Hi @Alex WB
Thank you for reaching out to Microsoft QA. Below are the analysis and detailed mitigation steps to help resolve your issue.
Azure Data Factory (ADF) is a managed service, so you can’t tweak an internal “failover timer” to shave seconds off recovery when a node drops. That 5‑minute window you’re seeing is part of how the platform orchestrates health and rebalancing. The way to keep pipelines moving is to design around that window: spread the load across multiple nodes, add a second IR/region to fall back to, and make your pipelines self‑healing.
-- Run Self‑Hosted IR in active‑active (2–4 nodes)

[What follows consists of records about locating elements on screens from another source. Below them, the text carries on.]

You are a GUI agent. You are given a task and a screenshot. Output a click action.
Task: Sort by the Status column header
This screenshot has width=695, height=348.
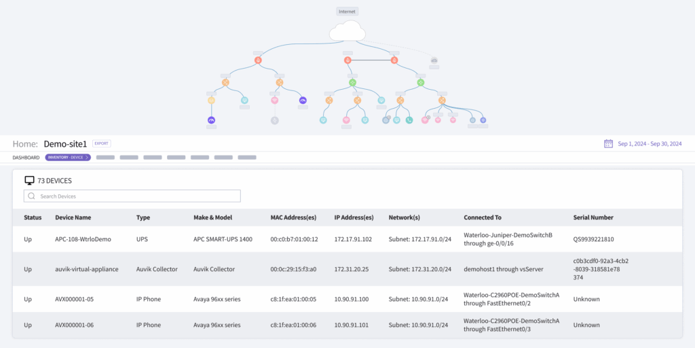33,218
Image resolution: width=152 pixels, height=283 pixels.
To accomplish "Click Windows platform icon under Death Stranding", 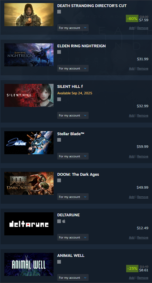I will point(59,12).
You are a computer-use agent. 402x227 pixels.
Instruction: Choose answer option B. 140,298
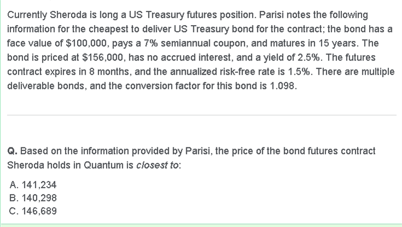33,198
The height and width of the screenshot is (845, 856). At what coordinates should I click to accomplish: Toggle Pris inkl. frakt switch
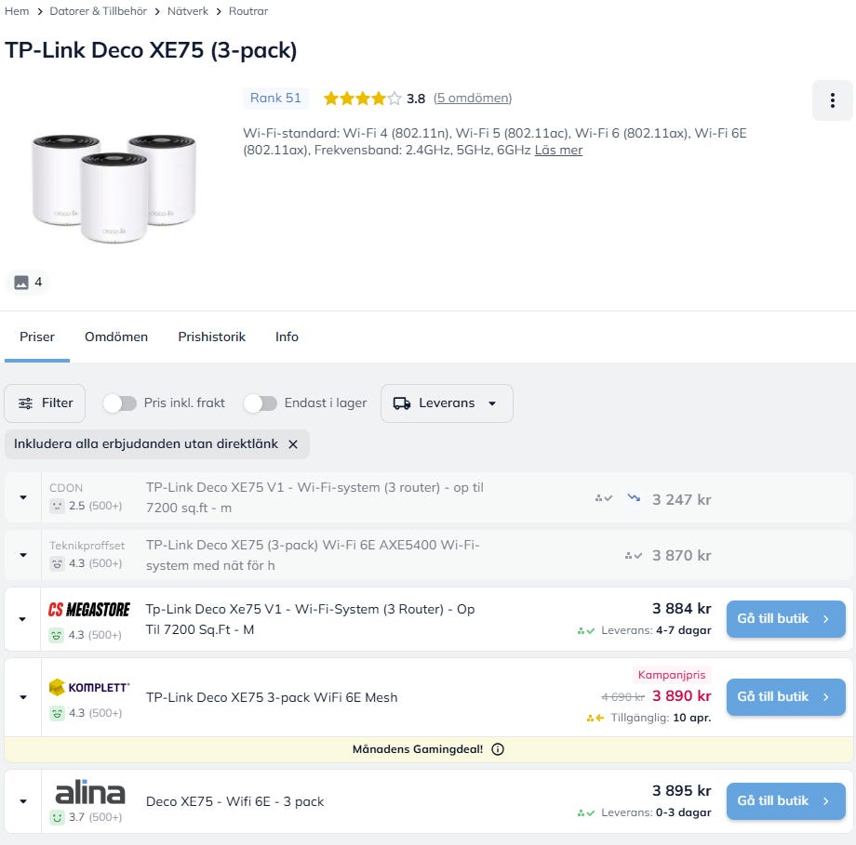click(x=120, y=403)
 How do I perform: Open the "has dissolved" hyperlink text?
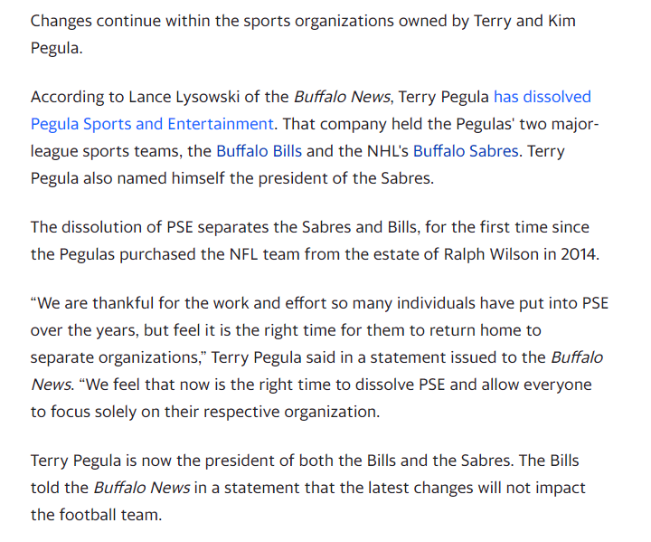pyautogui.click(x=542, y=97)
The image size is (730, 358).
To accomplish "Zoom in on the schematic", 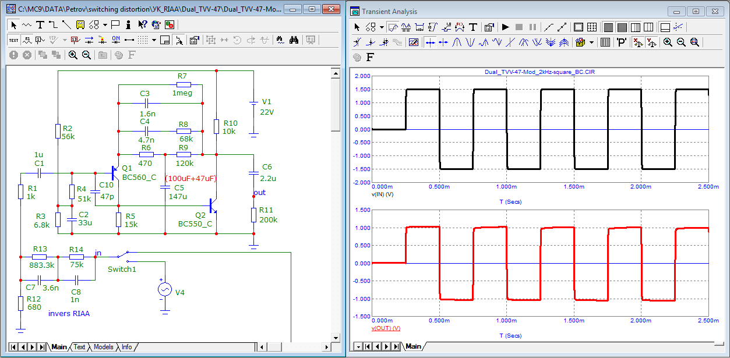I will (73, 55).
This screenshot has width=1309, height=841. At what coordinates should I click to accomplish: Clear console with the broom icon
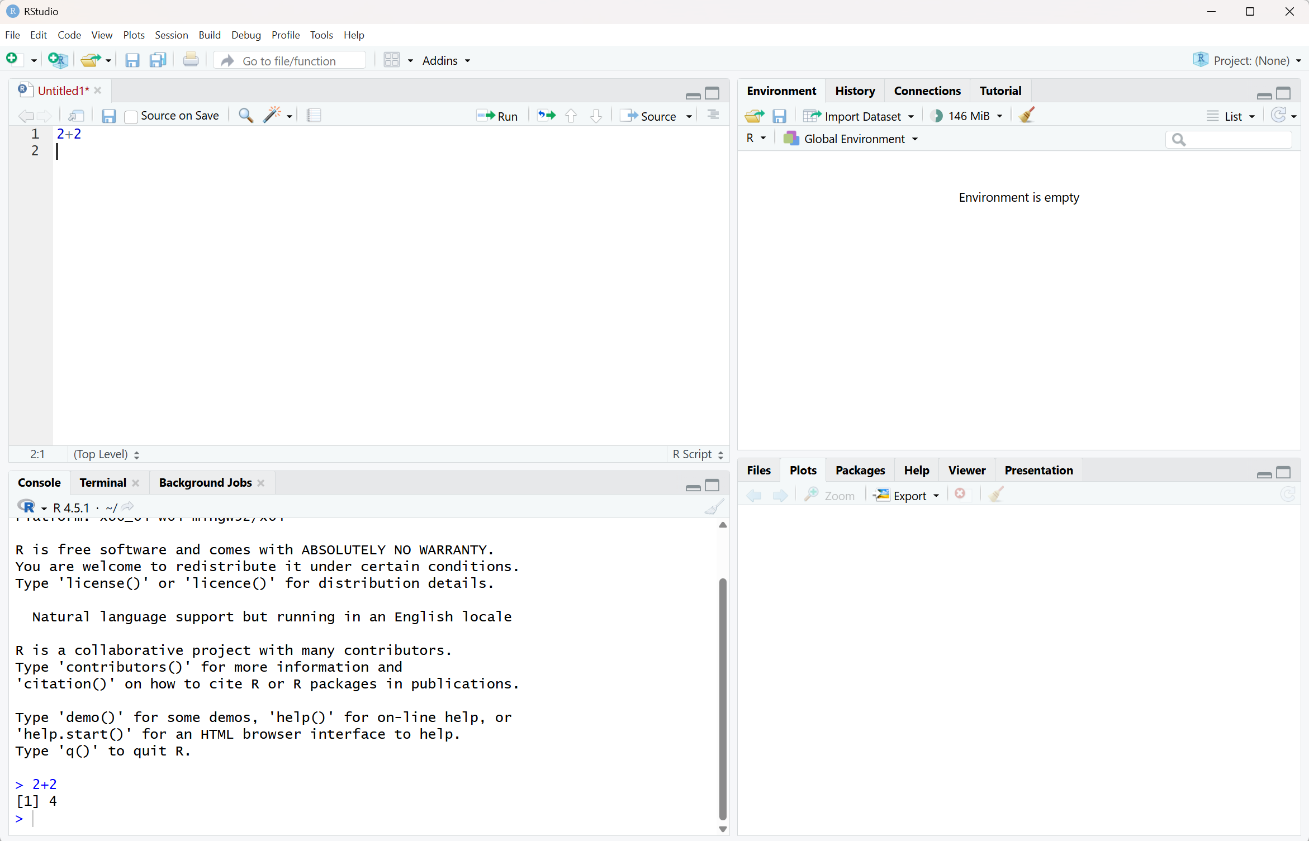click(x=714, y=507)
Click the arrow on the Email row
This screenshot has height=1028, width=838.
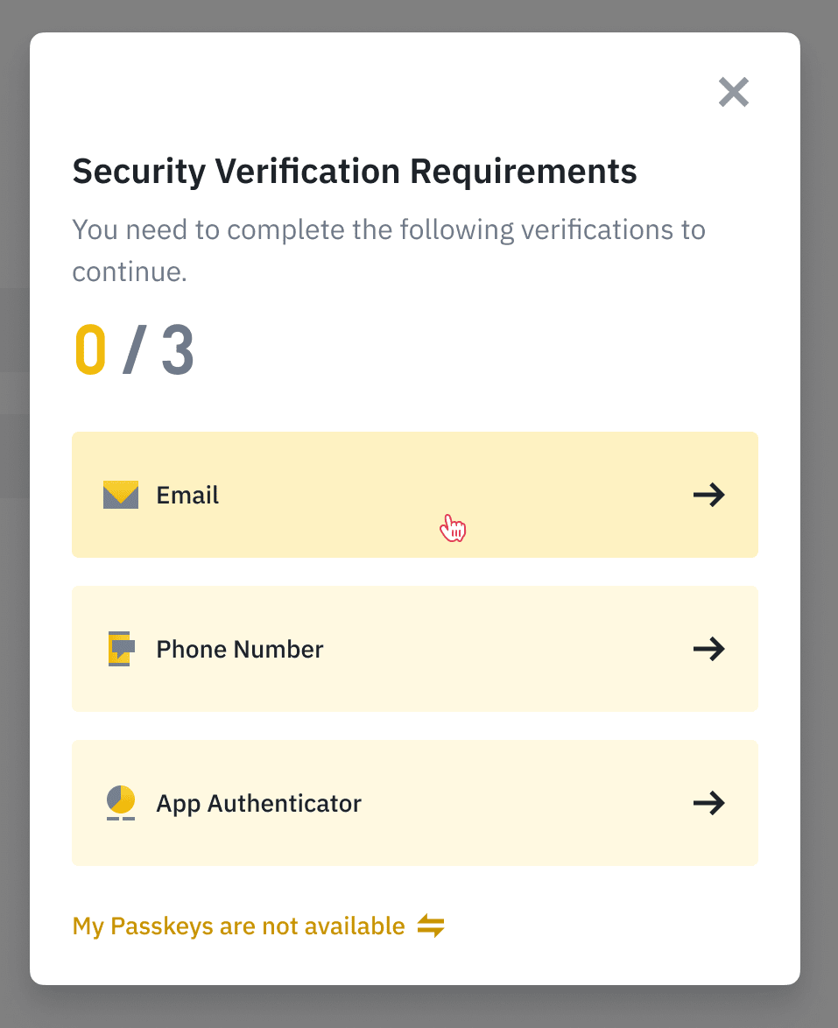708,495
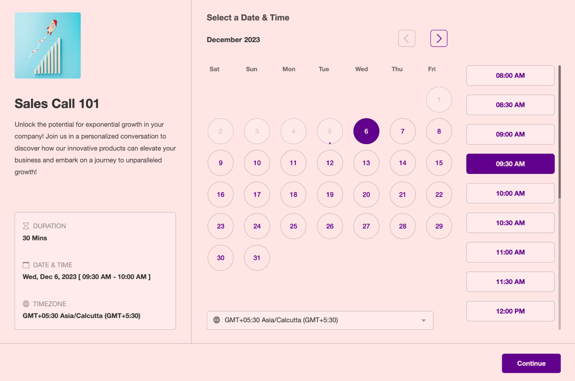Select the 08:00 AM time slot
Screen dimensions: 575x381
click(x=510, y=76)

If one node fails, others keep working—no need to wait for the failed node to come back. ADF natively supports up to four nodes per self‑hosted IR for higher availability and throughput. Set this up and keep nodes healthy (CPU/memory headroom, OS auto‑start of the IR service, standard patching) so the cluster can absorb a node drop gracefully. [learn.microsoft.com], [learn.microsoft.com]
Helpful KBs: • Create & configure self‑hosted IR (Microsoft Learn) – shows multi‑node HA and considerations. • Q&A: High availability/multiple nodes – quick overview of benefits and the four‑node limit. • Step‑by‑step HA cluster setup (community walkthrough).
-- Add pipeline‑level failover between IRs/regions
Treat IRs like lanes on a highway. If the primary lane is blocked, have your pipeline hop to the alternate:
- Use global parameters or activity expressions to reference the IR/linked service dynamically.
- Wrap critical activities with retry + an If Condition/Until pattern that reruns on the secondary IR when the first attempt fails.
- For scheduled triggers that don’t have native pipeline retries, use a small control‑flow scaffold (Wait → re‑Execute Pipeline → cap retries).
Helpful KBs: • Trigger comparison & retry behavior (tumbling vs scheduled). Stack Overflow summary + doc links • Retry patterns for ADF/Synapse (worked examples).
-- Consider Azure IR and cross‑region options (where possible)
If your workloads can run on Azure IR (no on‑prem private network dependency), you get elastic, managed compute and can scale DIUs for copy performance. For Data Flows, ADF supports running in another region as a recovery mechanism, which can help during localized issues.
Helpful KBs: • Integration runtime concepts & types. learn.microsoft.com • DIU scaling guidance for Copy (discussion + doc reference). • Data Flow on cross‑region IR (Microsoft community update). techcommunity.microsoft.com
-- Monitor IR health and automate your response
Don’t wait to discover a node is sick at run‑time. Wire up Azure Monitor alerts on IR status, queue length, CPU/memory, and pipeline failures. Trigger a Logic App/Runbook to flip pipelines to the secondary IR or restart services if needed.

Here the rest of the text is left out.